Objectif: D'après l'article sur les manifestations contre la refonte judiciaire, dans combien d'endroits les manifestations ont-elles eu lieu selon les organisateurs ?

Partie du document:
--------------------

39e semaine de manifestations anti-refonte : « Vous ne nous diviserez pas »
Une semaine après des heurts entre Juifs religieux et laïcs à Yom Kippour, des manifestants à Tel Aviv ont bloqué l'autoroute Ayalon avec une soucca
Des dizaines de milliers d’Israéliens se sont rassemblés dans tout le pays samedi soir contre le remaniement du système judiciaire du gouvernement pour la 39e semaine consécutive, après que Yom Kippour a vu le fossé entre la religion et la laïcité du pays exposé amèrement lors d’un office de prière public à Tel Aviv.
Selon les organisateurs, les manifestations se sont déroulées dans environ 150 endroits à travers le pays.
À Tel Aviv, des manifestants ont bloqué l’autoroute Ayalon en installant une soucca – une cabane éphémère dans laquelle les Juifs pratiquants prennent leurs repas pendant la semaine de la fête juive de Souccot, qui a débuté vendredi soir – recouverte d’affiches anti-gouvernement. Ils ont finalement été expulsés par la police et la circulation a repris.

--------------------

Bloc de données:
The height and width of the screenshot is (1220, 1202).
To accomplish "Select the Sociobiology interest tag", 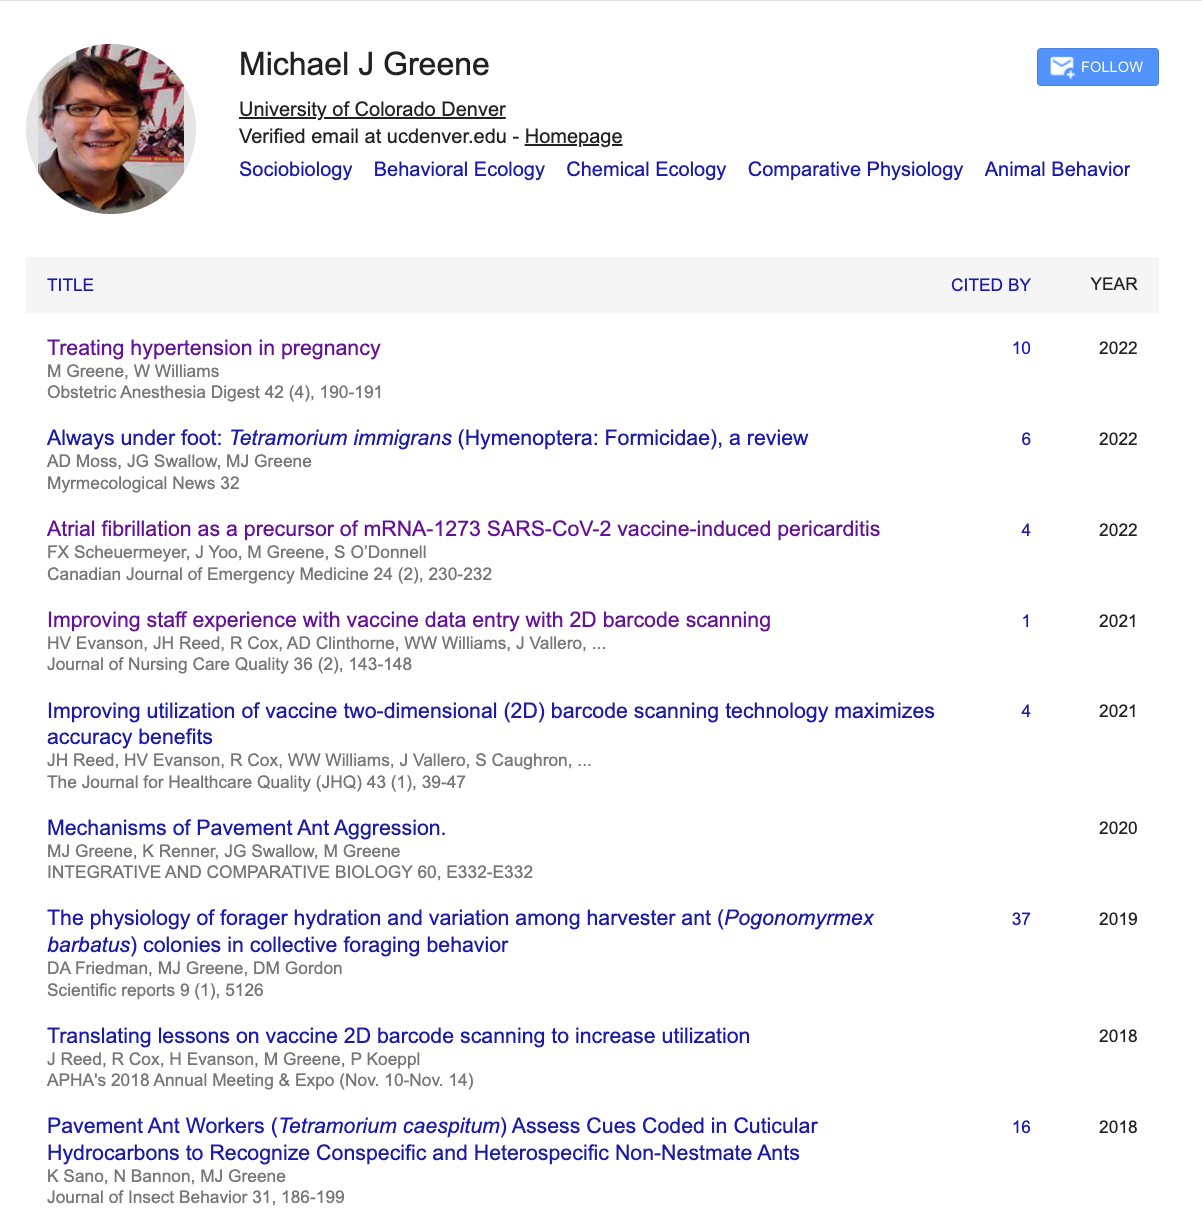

--------------------

Réponse: Dans environ 150 endroits à travers le pays.